One of the ironies of contemporary American society and culture is that although many commentators in the 1970s talked of the "declining significance of race", today there is perhaps no other issue that causes as much controversy and public debate. The growing evidence of a "crisis of race", and of racialised class inequalities is a poignant reminder that whatever the hopes and aspirations of civil rights activists the question of race remains as problematic as ever within American society, and one which leads to divergent analyses.
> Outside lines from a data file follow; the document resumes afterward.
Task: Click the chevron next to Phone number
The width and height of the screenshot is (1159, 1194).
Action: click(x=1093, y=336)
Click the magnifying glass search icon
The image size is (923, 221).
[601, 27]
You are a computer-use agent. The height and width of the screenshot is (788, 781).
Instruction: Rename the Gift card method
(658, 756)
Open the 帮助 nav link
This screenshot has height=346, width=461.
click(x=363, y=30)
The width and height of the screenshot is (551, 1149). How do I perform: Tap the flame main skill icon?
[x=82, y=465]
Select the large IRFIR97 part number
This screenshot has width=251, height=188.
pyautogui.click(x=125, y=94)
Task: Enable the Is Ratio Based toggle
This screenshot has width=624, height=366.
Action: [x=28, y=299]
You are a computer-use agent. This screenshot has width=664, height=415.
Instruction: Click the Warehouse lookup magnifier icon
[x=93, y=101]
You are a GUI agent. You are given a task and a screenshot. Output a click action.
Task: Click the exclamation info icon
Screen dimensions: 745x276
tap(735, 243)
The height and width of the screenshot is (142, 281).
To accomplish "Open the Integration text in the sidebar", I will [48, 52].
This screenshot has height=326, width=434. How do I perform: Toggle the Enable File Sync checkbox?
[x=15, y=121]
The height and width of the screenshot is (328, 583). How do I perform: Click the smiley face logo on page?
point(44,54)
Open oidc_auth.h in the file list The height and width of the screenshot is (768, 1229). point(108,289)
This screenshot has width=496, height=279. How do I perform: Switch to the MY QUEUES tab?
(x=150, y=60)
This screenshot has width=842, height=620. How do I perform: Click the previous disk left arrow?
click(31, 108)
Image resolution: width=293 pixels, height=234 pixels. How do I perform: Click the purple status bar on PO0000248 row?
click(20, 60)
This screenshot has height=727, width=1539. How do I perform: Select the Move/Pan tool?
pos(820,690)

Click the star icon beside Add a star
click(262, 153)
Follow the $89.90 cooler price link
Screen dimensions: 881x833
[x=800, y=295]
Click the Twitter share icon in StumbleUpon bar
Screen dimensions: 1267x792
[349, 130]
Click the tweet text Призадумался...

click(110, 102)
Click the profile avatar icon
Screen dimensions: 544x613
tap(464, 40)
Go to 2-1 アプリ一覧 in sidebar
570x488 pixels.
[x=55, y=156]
Dinesh D'Souza's The End of Racism bears all the hallmarks of these preoccupations and can best be read as a product of its time. D'Souza is on the right of political opinion in the United States, and was previously best known for his withering attack on political correctness, Illiberal Education, which established him as an ever-present figure on the lecture circuit. While he made some interventions in issues of race and multiculturalism in his earlier study, The End of Racism takes his critique of liberal and radical perspectives on American race relations a stage further. At over 700 pages this is clearly meant as a comprehensive and densely documented intervention against what D'Souza sees as established orthodoxies about race and racism. Ranging across time and space with the ease of somebody who has had the help of research assistants to gather together a wide range of sources, he seeks to cover such complex issues as the origins of racism, slavery, civil rights, the IQ debate, affirmative action and the role of black American culture. He has clearly read widely on each of these questions, and each chapter is buttressed by an impressive array of references. It must be said, however, that D'Souza shows a distinct lack of understanding of the nuances in the arguments of many of the authors that he is criticising. He is essentially a polemicist and his prime targets are liberal and radical black authors whom he sees as engaged in the construction of a myth, namely that the position of black Americans is the product of racism.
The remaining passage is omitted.